(Stored items)

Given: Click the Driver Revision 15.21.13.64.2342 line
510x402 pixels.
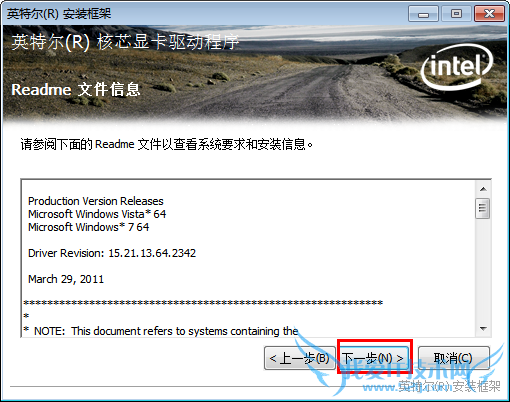Looking at the screenshot, I should pyautogui.click(x=112, y=253).
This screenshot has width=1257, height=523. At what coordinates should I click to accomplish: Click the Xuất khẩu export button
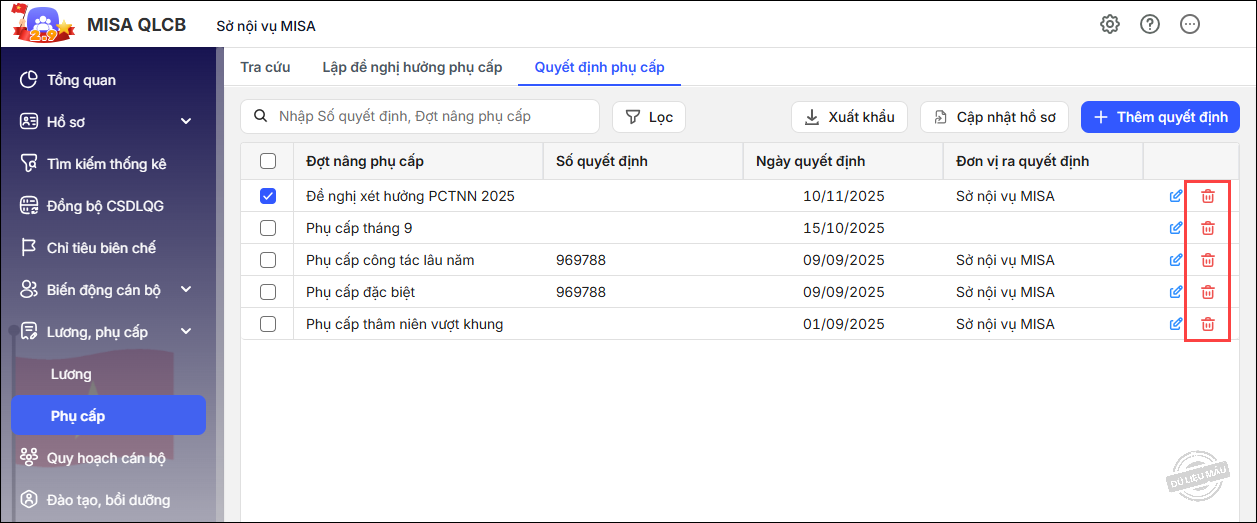click(849, 117)
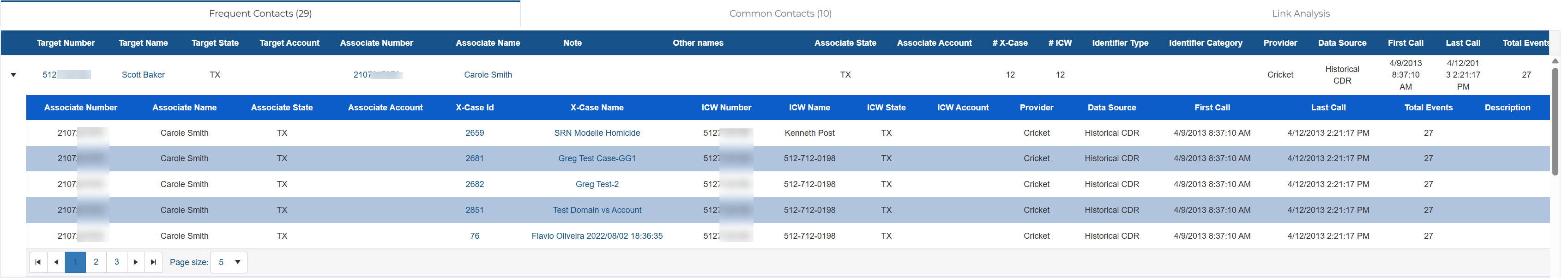Open the Link Analysis tab

pyautogui.click(x=1300, y=13)
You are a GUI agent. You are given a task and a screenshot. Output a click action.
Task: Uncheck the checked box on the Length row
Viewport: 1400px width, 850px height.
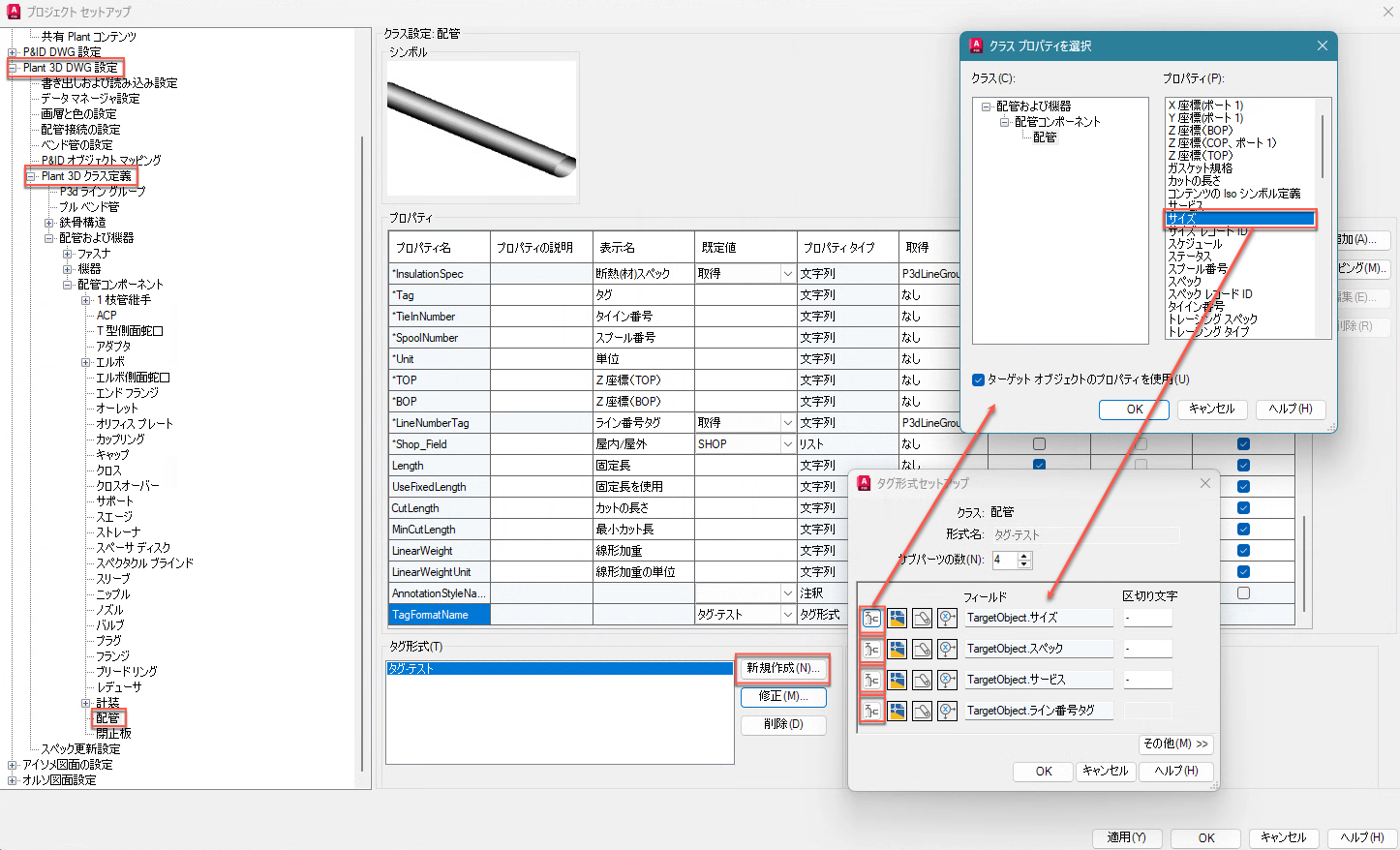tap(1040, 465)
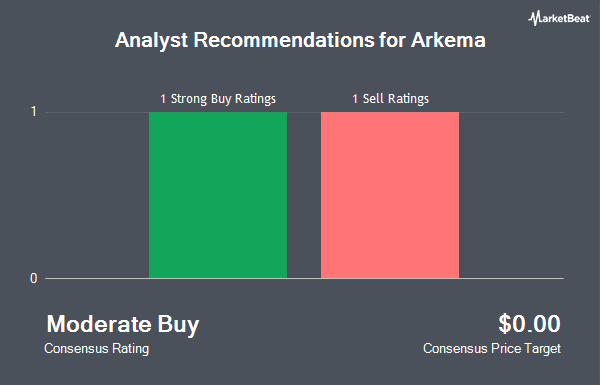Viewport: 600px width, 385px height.
Task: Click the word 'Buy' in the consensus rating
Action: (x=178, y=325)
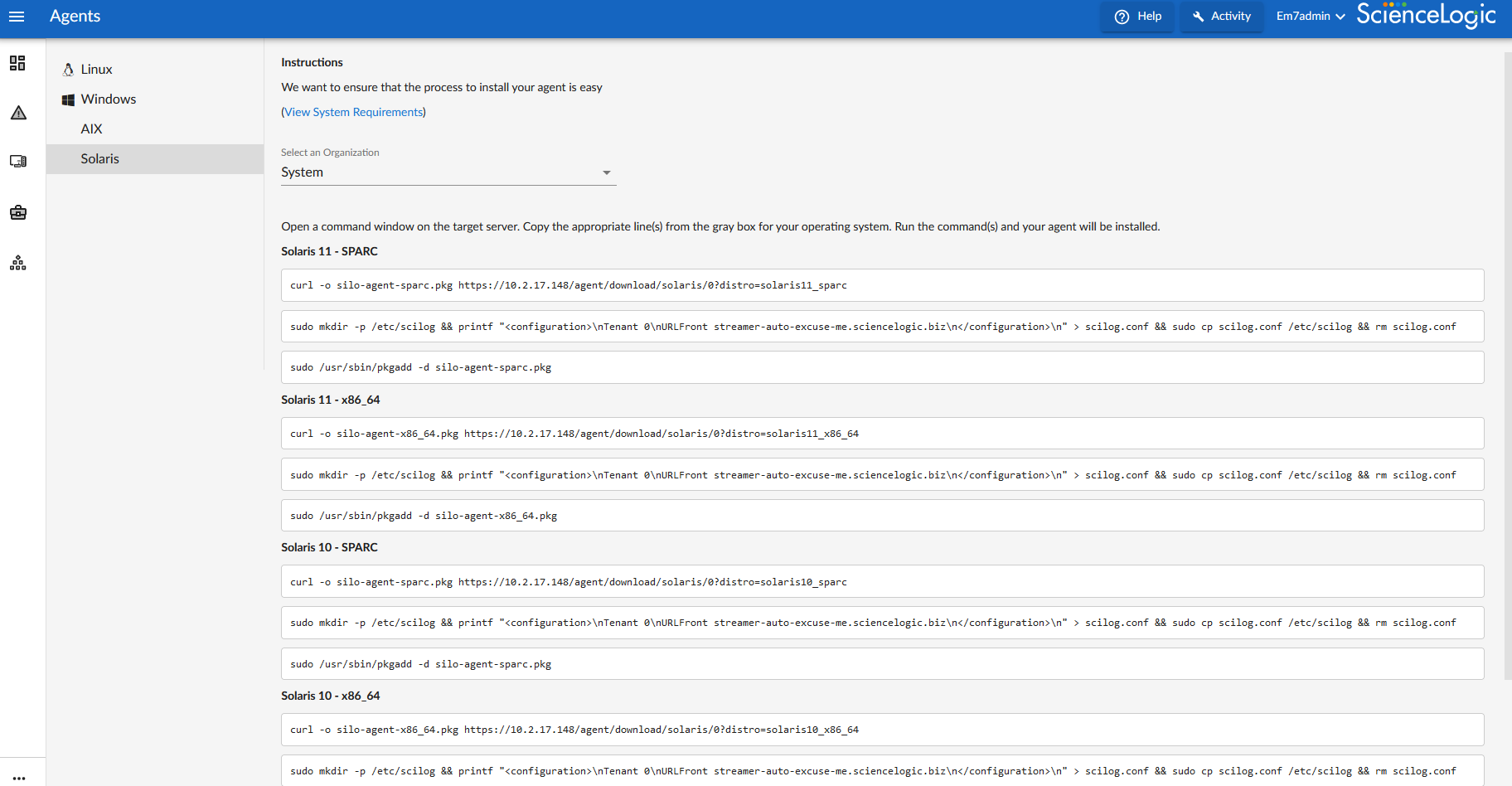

ACTIVITY
A verbatim transcription of the records, pictures excluded, is the required output.

TASK OUTPUT
Given: Click the Driver Revision 15.21.13.64.2342 line
510x402 pixels.
Looking at the screenshot, I should pyautogui.click(x=112, y=253).
This screenshot has width=1257, height=523. At what coordinates should I click to accomplish: Click the Xuất khẩu export button
click(849, 117)
Open the Link Analysis tab

pyautogui.click(x=1300, y=13)
You are a GUI agent. You are given a task and a screenshot. Output a click action.
Task: Uncheck the checked box on the Length row
Viewport: 1400px width, 850px height.
tap(1040, 465)
Viewport: 600px width, 385px height.
Task: Click the word 'Buy' in the consensus rating
Action: (x=178, y=325)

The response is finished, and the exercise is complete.